Figure 3. RNA-Seq data analysis and KEGG pathways. (A,B) Volcano plots for the differentially expressed genes (DEGs) in BTM-21-P-treated and DXM-21-P-treated cells compared with untreated cells. The y-axis corresponds to the significance level represented with -log₁₀p value, and the x-axis displays the log₂ (FC) value. The red dots represent the significant (p ≤ 0.01 and |FC| ≥ 0.3) DEGs in (A) BTM-21-P-treated cells and (B) DXM-21-P-treated cells. The dotted horizontal line means p = 0.01, and the dotted vertical lines mean |FC| = 0.3. (C) Unsupervised hierarchical clustering of RNA-Seq data from untreated (N1–N4), BTM-21-P-treated (B1–B4), and DXM-21-P-treated (D1–D4) MDA-MB-231 cells. The similarities were calculated by Ward’s criterion for 1-(Pearson’s correlation coefficient). (D) Unsupervised hierarchical clustering and heatmap of DEGs clustered into up-regulated and down-regulated DEGs. (E,F) The p values and names of the 5 most over-represented KEGG pathways, calculated on the basis of (E) the top 729 up-regulated DEGs and (F) the top 531 down-regulated DEGs after treatment with BTM-21-P and DXM-21-P.

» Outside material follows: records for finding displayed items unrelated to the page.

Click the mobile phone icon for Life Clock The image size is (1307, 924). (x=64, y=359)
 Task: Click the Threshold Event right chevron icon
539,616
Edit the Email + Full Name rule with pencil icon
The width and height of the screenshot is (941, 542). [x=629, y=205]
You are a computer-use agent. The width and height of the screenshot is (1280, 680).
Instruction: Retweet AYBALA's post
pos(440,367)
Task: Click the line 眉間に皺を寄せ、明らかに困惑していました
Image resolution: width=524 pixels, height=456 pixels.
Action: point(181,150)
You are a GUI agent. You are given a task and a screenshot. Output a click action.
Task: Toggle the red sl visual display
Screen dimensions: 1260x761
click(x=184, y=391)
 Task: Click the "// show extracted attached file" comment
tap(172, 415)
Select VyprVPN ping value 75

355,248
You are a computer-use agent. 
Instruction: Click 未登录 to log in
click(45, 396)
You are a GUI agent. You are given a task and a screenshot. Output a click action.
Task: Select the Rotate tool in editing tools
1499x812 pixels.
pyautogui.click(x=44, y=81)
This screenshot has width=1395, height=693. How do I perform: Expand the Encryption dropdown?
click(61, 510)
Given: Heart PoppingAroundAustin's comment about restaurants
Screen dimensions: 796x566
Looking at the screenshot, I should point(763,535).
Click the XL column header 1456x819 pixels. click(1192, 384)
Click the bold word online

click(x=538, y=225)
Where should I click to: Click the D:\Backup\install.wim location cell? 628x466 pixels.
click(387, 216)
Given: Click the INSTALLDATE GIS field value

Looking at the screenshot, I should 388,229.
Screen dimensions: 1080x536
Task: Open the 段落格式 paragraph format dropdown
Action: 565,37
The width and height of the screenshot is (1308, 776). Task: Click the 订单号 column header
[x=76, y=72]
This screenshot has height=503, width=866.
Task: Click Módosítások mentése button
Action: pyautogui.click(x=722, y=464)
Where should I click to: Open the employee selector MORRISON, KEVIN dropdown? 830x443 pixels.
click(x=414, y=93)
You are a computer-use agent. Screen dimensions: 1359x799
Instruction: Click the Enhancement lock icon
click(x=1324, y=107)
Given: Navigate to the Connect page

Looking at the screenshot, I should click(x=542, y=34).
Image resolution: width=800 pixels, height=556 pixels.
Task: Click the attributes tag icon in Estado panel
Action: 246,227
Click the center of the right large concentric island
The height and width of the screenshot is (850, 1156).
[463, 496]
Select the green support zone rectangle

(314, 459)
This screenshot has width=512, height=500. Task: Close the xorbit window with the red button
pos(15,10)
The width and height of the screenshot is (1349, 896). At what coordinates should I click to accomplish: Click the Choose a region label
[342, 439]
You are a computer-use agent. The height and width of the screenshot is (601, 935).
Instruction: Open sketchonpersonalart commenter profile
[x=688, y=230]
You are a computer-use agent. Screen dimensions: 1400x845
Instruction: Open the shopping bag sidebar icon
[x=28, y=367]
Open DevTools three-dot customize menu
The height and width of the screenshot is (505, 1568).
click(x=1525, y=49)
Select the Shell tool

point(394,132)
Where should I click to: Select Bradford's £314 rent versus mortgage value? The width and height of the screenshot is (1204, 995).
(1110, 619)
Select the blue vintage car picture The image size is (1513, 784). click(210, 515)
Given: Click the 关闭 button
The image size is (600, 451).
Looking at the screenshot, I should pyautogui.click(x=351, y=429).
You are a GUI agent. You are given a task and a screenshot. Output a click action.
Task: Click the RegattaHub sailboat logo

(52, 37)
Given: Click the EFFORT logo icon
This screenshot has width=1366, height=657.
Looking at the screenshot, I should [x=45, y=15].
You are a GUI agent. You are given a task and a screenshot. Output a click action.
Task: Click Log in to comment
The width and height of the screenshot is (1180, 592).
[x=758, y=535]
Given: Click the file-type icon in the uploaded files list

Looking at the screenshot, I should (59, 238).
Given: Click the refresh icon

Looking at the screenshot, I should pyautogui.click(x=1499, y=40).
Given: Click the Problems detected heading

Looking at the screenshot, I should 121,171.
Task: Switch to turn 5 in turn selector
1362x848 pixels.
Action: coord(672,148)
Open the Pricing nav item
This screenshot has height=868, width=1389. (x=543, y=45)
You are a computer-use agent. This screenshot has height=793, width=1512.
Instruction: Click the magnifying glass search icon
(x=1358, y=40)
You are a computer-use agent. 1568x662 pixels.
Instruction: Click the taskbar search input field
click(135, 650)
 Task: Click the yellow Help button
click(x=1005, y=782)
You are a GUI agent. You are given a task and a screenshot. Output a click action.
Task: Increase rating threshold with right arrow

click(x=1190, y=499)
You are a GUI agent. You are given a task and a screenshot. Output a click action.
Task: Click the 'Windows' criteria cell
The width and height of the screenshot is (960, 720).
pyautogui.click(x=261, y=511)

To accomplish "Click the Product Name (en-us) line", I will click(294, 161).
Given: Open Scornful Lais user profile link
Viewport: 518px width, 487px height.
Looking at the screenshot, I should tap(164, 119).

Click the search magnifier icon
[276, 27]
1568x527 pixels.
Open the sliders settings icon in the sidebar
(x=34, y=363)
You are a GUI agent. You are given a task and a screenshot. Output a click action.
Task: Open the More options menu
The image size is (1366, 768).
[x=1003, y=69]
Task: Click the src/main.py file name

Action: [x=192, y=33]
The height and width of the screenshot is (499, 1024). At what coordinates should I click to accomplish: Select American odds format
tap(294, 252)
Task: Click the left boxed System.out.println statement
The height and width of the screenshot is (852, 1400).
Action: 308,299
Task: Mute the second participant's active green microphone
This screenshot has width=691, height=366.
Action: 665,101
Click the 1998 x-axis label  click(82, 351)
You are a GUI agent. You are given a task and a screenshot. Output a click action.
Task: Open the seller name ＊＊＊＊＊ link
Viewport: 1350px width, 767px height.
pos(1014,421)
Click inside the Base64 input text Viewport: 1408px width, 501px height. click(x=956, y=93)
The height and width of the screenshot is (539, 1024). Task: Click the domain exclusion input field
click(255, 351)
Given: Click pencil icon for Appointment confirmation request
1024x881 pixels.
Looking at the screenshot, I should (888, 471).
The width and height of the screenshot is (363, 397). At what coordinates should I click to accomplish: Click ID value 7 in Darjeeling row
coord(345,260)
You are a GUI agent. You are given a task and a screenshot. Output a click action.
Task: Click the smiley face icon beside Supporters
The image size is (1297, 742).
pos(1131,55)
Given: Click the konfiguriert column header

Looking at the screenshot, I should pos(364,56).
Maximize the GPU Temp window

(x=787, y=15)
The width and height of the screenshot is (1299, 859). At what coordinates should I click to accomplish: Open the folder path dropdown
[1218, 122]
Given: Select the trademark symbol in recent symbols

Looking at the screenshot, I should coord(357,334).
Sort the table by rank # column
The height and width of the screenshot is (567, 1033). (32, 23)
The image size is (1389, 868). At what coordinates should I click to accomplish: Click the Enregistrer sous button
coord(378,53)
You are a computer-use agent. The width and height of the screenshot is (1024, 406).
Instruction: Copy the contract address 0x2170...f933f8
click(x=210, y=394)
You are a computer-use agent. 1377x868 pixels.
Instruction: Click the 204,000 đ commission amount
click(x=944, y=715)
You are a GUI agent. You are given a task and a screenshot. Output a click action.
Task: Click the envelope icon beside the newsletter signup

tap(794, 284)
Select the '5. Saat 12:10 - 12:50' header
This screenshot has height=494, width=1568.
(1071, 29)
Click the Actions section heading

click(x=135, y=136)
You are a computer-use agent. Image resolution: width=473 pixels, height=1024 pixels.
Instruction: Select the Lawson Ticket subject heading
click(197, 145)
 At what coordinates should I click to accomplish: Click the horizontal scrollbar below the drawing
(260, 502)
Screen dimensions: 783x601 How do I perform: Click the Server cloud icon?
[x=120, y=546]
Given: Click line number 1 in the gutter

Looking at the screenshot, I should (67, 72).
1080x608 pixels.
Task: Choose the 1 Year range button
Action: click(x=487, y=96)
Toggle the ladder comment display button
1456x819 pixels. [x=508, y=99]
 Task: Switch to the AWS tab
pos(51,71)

Figure 4. FOXO1 mediates DXM-induced TTP expression in MDA-MB-231 cells. (A–F) MDA-MB-231 cells were incubated with the indicated concentrations of inhibitors against (A) PI3K (Wortmannin) (B) NF-κB (QNZ), (C) AKT (MK2206), (D) FOXO1 (AS1842856), (E) MDM2 (Idasanutlin), and (F) MST1/2 (XMU-MP-1) for 12 h, followed by stimulation with 500 nM DXM for 3 h. The expression level of TTP mRNA was analyzed by qRT-PCR. Fold change in expression level was calculated relative to that of the DMSO control. The graphs are mean± SD of three independent experiment (one-way ANOVA, ** p < 0.005; *** p < 0.001). ns, not significant. (G) MDA-MB-231 cells were incubated in the presence of the indicated concentration of inhibitors against MST1/2 (XMU-MP-1) and MDM2 (Idasanutlin) for 12 h. The expression level of TTP mRNA was analyzed by qRT-PCR. Fold change in expression level was calculated relative to that of the DMSO control. The graphs are mean ± SD of three independent experiments (one-way ANOVA). ns, not significant.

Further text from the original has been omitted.